Local offices of Minnesota state agencies are in a wait-and-see mode after Wednesday's announcement of a $4.5 billion state budget shortfall.
"We haven't heard from the governor-elect or the Department of Finance as to what may be in store for transportation," said Kathy Clark, Minnesota Department of Transportation spokesperson in Brainerd. "There's a lot of concern here as to what the future holds. We're looking at various scenarios, but until the budget comes in we can't say anything specific."
Earlier this year the Department of Finance ordered state agencies to reduce operating costs by 10 percent. Under that scenario the DNR was expected to cut up to 500 jobs, said C.B. Bylander, DNR spokesman in Brainerd.
"We can't speculate at this point," Bylander said this morning. "It's tough news. We must move forward with our conservation agenda and we'll continue to apply core services, but obviously we can't operate as we have in the past."

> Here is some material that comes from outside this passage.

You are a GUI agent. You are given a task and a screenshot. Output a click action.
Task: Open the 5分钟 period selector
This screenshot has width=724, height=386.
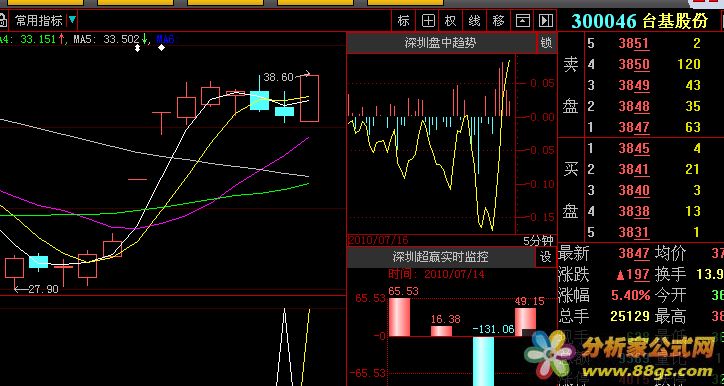tap(538, 241)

When the DNR makes cuts, state parks usually see reductions in staff and services because their money comes from the general fund. When the budget shortfall was estimated to be $3 billion just 12 state parks would have had open campgrounds while 54 would have been closed. A larger deficit could mean more closings, Bylander said.
"It's our hope in dealing with the Legislature that we could eliminate the cuts from our dedicated accounts," Bylander said. "And we want to work on a long-term funding solution, our 'Half Cent For Nature' proposal."
Brainerd State Patrol Capt. Kent O'Grady said the outlook isn't as bleak for the State Patrol.
"We're not funded by the general fund but by the gas tax and vehicle registration taxes," O'Grady said. "We're not looking at as big of a problem, but we'll have to tighten our belts as best we can."
Crow Wing County and Mille Lacs and Kanabec counties are all short two troopers, O'Grady said.
"Our service calls have more than doubled over the past 10 years," O'Grady said. "You hear people say they never see a trooper on the highway anymore. Well, that's why."
Beginning in January, 22 recruits will begin training at Camp Ripley. But O'Grady said there is no guarantee that two of the graduates will be assigned to Brainerd.